朝日に照らされて光り輝くワインレッドの細身のクロモリ・フレームがなんとも言えない。

ツーリング自転車のみが持つ洗練されたdesignのforwardabilityは、美しい風景とよく溶けあう。

 <原生花園>

このあたりの道は、どこまでも果てしなくまっすぐに続く。

2004年に逆方向から自転車で走った道だ。

このあたりからは、斜里岳、海別岳、遠音別岳、羅臼岳、サルシイ岳、そして知床岬の先端が一望のもとだ。札幌からから、この地点までは約700km。よくここまでやってきたもんだ、という感慨もさることながら、この連綿と続く地上の凹凸の風景に接すると、「まだまだ先は長い!」という諦念にも似た感情が湧き上がってくる。

よく見ると、羅臼岳の西側のコル、つまり知床峠あたりには、厚い雲がかかっている。・・・ということは明日予定している知床峠越えは、熱い日光を回避できる。

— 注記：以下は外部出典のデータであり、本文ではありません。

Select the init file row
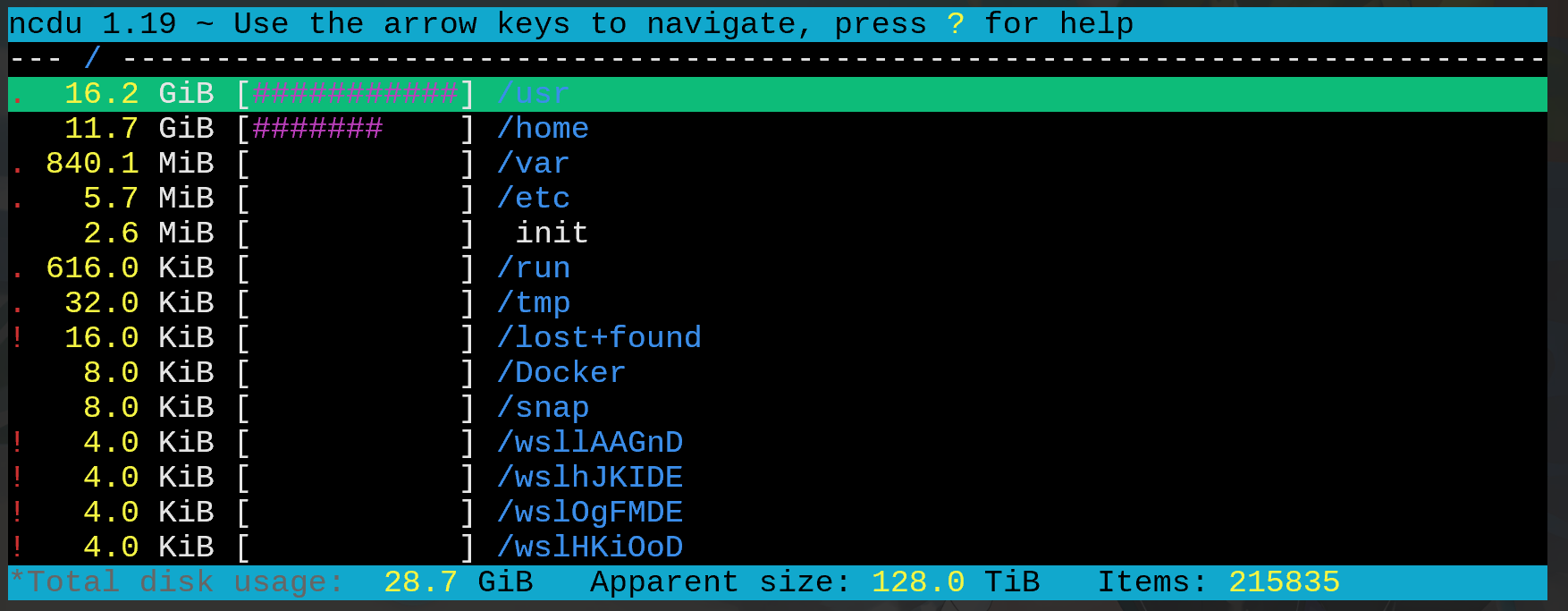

シメシメ。

 <オホーツクへまっすぐ伸びる道>

このたびの前半で訪れた足寄の松山千春の歌詞を思い出す・・・。

北海道でまっすぐな道を走って、松山千春の歌詞を口づさむサイクリストは多いと聞いたが、なるほどと思う。

<オシンコシンの滝>

道のわきに突如、出現する滝。

暑くなった体を冷やすのにはちょうどいい休息ポイントだ。

<国設知床野営場>

女満別から約90kmのことろにある、ウトロの山側にあるキャンプ場でテント泊。

地べたにテントを張り、ねっころがると、ほっとする。

<夕日の見える丘>

キャンプ場のすぐ近くには、その名も、「夕日の見える丘」というビュー・ポイントがある。

あるほど、この日の夕日は、とくだんに綺麗、かつ荘厳なものだった。

夕日のなかには、明日という日が見えるのだ。